The day before yesterday, on December 17, 2024, Microsoft's Bing search team announced significant improvements in their search infrastructure through the implementation of TensorRT-LLM optimization techniques. The enhancement marks a strategic shift in how the search engine processes queries, combining both Large Language Models (LLMs) and Small Language Models (SLMs) to balance performance and efficiency.
According to the technical announcement, Bing's engineering team has achieved a substantial reduction in model inference time. The original Transformer model exhibited a 95th percentile latency of 4.76 seconds per batch, processing 4.2 queries per second per instance. Following the integration of TensorRT-LLM, these metrics improved markedly, with the 95th percentile latency decreasing to 3.03 seconds per batch while increasing throughput to 6.6 queries per second per instance.
The optimization's impact extends beyond speed improvements. According to the announcement, the implementation has resulted in a 57% reduction in operational costs associated with running these large models. This efficiency gain stems from the integration of SmoothQuant, a specialized quantization technique detailed in research paper, which enables INT8 inference for both activations and weights while maintaining model accuracy.
Deep Search, one of the primary applications benefiting from this optimization, utilizes SLMs during runtime to enhance web result quality. The technical implementation involves multiple processing steps, including query intent analysis and result relevance assessment. The optimization particularly focuses on reducing the time required for these multiple sequential steps without compromising the quality of search results.
The technical specifications reveal that each batch processes 20 queries simultaneously. The comparison between vLLM (V0.2.1) FP16 and TensorRT-LLM (V0.9.0) demonstrates significant performance differences. The labeling process, which previously showed metrics of 2.96/4.76 (P50%/P95%), improved to 1.99/3.03 after optimization.

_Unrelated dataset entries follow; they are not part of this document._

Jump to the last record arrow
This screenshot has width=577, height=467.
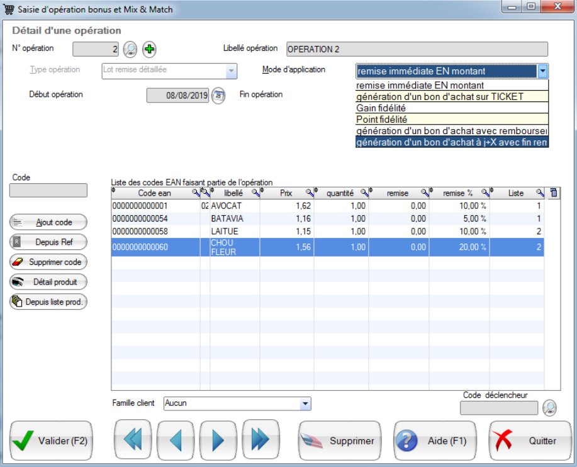tap(260, 441)
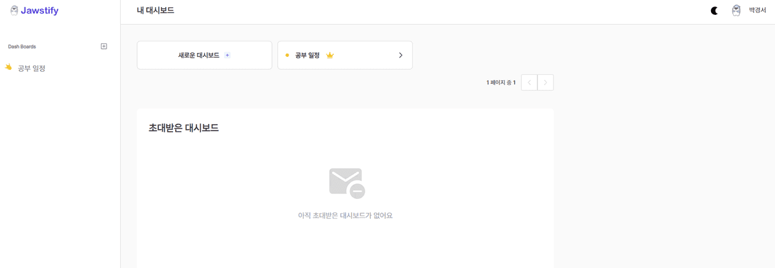Screen dimensions: 775x268
Task: Click the username 박경서
Action: click(758, 10)
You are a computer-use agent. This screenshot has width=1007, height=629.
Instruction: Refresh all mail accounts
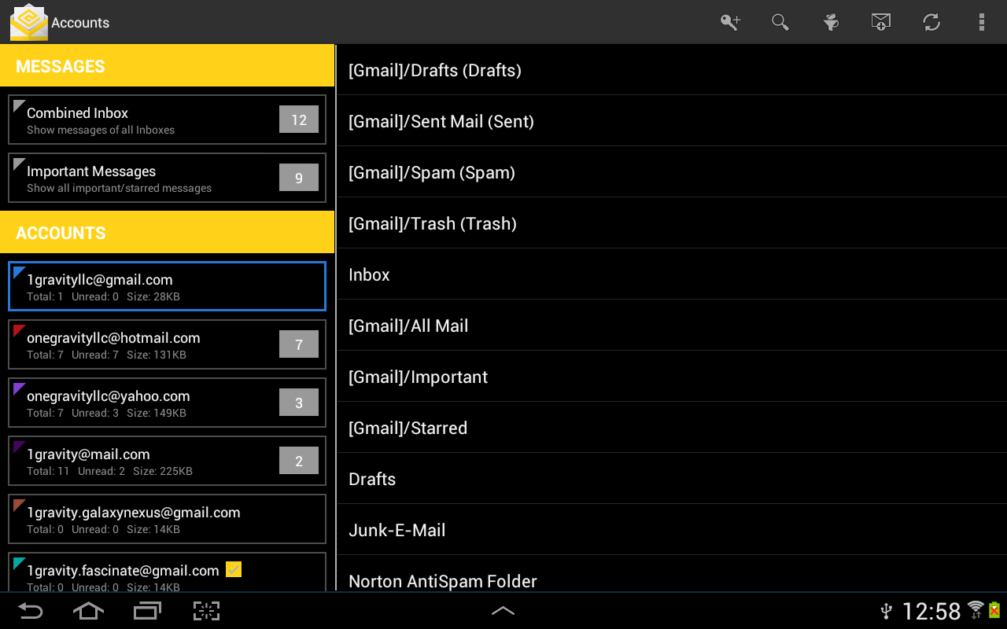point(931,22)
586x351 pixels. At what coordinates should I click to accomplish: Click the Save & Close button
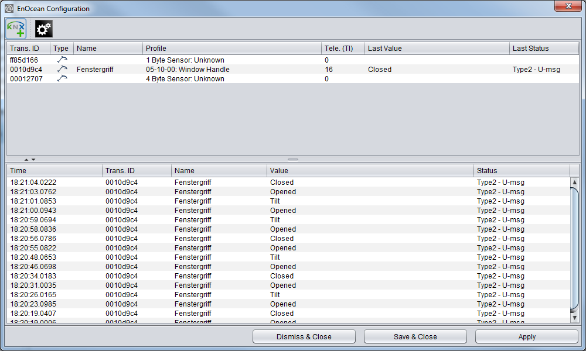coord(415,336)
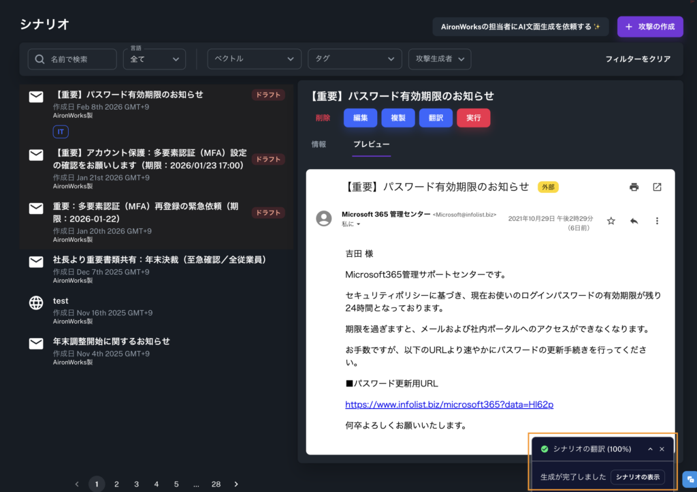Go to page 2 in pagination
Viewport: 697px width, 492px height.
coord(116,484)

The technical foundation of this improvement lies in the SmoothQuant technique's implementation. The method requires specific preprocessing of model weights, for which TensorRT-LLM provides dedicated scripts. This preprocessing step ensures the maintenance of network accuracy while enabling the performance benefits of INT8 quantization.
Microsoft's decision to employ SLMs alongside LLMs addresses several technical challenges inherent in large model deployment. While LLMs offer sophisticated processing capabilities, they present challenges in terms of serving costs and response times. SLMs, by contrast, provide approximately 100 times improvement in throughput compared to their larger counterparts.
The optimization process focuses on the Nvidia A100 GPU platform, where TensorRT-LLM serves as the primary optimization tool. This hardware-software combination enables the significant performance improvements observed in the deployment.
The technical implementation details indicate that the optimization affects multiple aspects of the search infrastructure. The preprocessing requirements for weight modification, the integration with existing search architecture, and the maintenance of result quality all required careful consideration during the deployment process.
This development occurs against a backdrop of increasing demands on search engine performance. The growing complexity of search queries necessitates more sophisticated processing capabilities, while users continue to expect rapid response times. The balance between these competing demands shaped the technical approach taken in this optimization effort.
The metrics provided in the announcement suggest that the optimization's benefits extend beyond raw performance improvements. The reduction in operational costs, combined with maintained accuracy levels, indicates a successful technical implementation that addresses both computational and business requirements.
The significance of this development lies not only in the immediate performance improvements but also in demonstrating the viability of optimizing large-scale language models for production environments. The successful implementation of INT8 quantization while maintaining model accuracy represents a technical achievement with broader implications for the field of search technology.